Other widely used alloys that contain zinc include nickel silver, typewriter metal, soft and aluminium solder, and commercial bronze. Zinc is also used in contemporary pipe organs as a substitute for the traditional lead/tin alloy in pipes.[102] Alloys of 85–88% zinc, 4–10% copper, and 2–8% aluminium find limited use in certain types of machine bearings. Zinc is the primary metal used in making American one cent coins since 1982.[103] The zinc core is coated with a thin layer of copper to give the impression of a copper coin.
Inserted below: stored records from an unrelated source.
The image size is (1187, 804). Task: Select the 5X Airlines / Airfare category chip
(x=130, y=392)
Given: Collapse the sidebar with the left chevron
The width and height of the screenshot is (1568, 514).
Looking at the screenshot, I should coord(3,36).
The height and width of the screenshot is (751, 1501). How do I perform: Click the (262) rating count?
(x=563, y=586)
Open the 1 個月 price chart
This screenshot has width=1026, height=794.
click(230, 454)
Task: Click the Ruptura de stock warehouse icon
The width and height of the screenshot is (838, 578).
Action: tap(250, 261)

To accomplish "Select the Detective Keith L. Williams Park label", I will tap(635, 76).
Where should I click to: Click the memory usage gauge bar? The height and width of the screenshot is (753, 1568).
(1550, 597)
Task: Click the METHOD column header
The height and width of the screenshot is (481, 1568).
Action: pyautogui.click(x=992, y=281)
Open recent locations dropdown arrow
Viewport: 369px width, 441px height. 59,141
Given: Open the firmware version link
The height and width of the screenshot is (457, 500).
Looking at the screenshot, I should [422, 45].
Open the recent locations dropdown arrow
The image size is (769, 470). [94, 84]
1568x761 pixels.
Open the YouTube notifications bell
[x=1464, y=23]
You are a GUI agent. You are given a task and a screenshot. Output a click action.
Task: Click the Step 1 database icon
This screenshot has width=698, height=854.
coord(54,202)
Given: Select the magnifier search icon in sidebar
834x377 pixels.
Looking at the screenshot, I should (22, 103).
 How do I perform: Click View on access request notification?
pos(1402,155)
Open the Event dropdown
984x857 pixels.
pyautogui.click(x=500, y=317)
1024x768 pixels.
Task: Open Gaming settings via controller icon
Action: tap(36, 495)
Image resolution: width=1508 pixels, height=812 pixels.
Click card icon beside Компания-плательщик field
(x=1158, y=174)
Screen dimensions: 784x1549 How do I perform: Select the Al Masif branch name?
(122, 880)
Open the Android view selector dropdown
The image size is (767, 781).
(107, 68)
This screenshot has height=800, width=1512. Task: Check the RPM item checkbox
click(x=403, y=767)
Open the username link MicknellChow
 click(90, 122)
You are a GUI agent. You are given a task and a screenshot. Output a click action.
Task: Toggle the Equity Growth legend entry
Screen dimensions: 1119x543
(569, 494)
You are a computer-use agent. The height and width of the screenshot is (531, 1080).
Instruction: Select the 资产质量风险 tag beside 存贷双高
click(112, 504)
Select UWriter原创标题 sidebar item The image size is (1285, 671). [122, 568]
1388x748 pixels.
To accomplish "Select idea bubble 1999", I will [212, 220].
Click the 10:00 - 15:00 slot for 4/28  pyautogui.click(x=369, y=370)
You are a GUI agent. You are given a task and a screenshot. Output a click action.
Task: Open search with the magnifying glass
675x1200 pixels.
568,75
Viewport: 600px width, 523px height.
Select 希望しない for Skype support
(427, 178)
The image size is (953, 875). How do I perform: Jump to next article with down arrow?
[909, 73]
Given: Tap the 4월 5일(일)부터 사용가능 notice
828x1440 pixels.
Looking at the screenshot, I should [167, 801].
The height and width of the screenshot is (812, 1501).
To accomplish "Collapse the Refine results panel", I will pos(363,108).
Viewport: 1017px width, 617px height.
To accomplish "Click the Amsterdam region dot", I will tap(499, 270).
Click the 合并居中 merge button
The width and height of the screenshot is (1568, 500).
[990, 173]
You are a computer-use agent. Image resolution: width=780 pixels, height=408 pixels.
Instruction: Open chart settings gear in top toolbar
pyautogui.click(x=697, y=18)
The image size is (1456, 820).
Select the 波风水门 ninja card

In 1994, 33,200 tonnes (36,600 short tons) of zinc were used to produce 13.6 billion pennies in the United States.[104]
Other industrial uses

Roughly one quarter of all zinc output, in the United States (2006), is consumed in the form of zinc compounds;[92] a variety of which are used industrially. Zinc oxide is widely used as a white pigment in paints, and as a catalyst in the manufacture of rubber.[10] It is also used as a heat disperser for the rubber and acts to protect its polymers from ultraviolet radiation (the same UV protection is conferred to plastics containing zinc oxide).[10] The semiconductor properties of zinc oxide make it useful in varistors and photocopying products.[111] The zinc zinc-oxide cycle is a two step thermochemical process based on zinc and zinc oxide for hydrogen production.[112]
Zinc chloride is often added to lumber as a fire retardant[113] and can be used as a wood preservative.[114] It is also used to make other chemicals.[113] Zinc methyl (Zn(CH3)2) is used in a number of organic syntheses.[115] Zinc sulfide (ZnS) is used in luminescent pigments such as on the hands of clocks, X-ray and television screens, and luminous paints.[116] Crystals of ZnS are used in lasers that operate in the mid-infrared part of the spectrum.[117] Zinc sulfate is a chemical in dyes and pigments.[113] Zinc pyrithione is used in antifouling paints.[118]
Zinc has been proposed as a salting material for nuclear weapons (cobalt is another, better-known salting material).[121] A jacket of isotopically enriched 64Zn, irradiated by the intense high-energy neutron flux from an exploding thermonuclear weapon, would transmute into the radioactive isotope 65Zn with a half-life of 244 days and produce massive gamma radiation, significantly increasing the radioactivity of the weapon's fallout for several days.[121] Such a weapon is not known to have ever been built, tested, or used.[121] 65Zn is also used as a tracer to study how alloys that contain zinc wear out, or the path and the role of zinc in organisms.[122]
Medicine
Zinc is included in most single tablet over-the-counter daily vitamin and mineral supplements.[126] It is believed to possess antioxidant properties, which protect against premature aging of the skin and muscles of the body, although studies differ as to its effectiveness.[127] Zinc also helps speed up the healing process after an injury.[127]
The efficacy of zinc compounds when used to reduce the duration or severity of cold symptoms is controversial.[128] Zinc gluconate glycine and zinc acetate are used in throat lozenges or tablets to reduce the duration and the severity of cold symptoms.[129] Preparations include zinc oxide, zinc acetate, and zinc gluconate.[126]
See also: Alternative treatments used for the common cold#Zinc preparations


Zinc gluconate is one compound used for the delivery of zinc as a dietary supplement
Zinc preparations can protect against sunburn in the summer and windburn in the winter.[51] Applied thinly to a baby's diaper area (perineum) with each diaper change, it can protect against diaper rash.[51]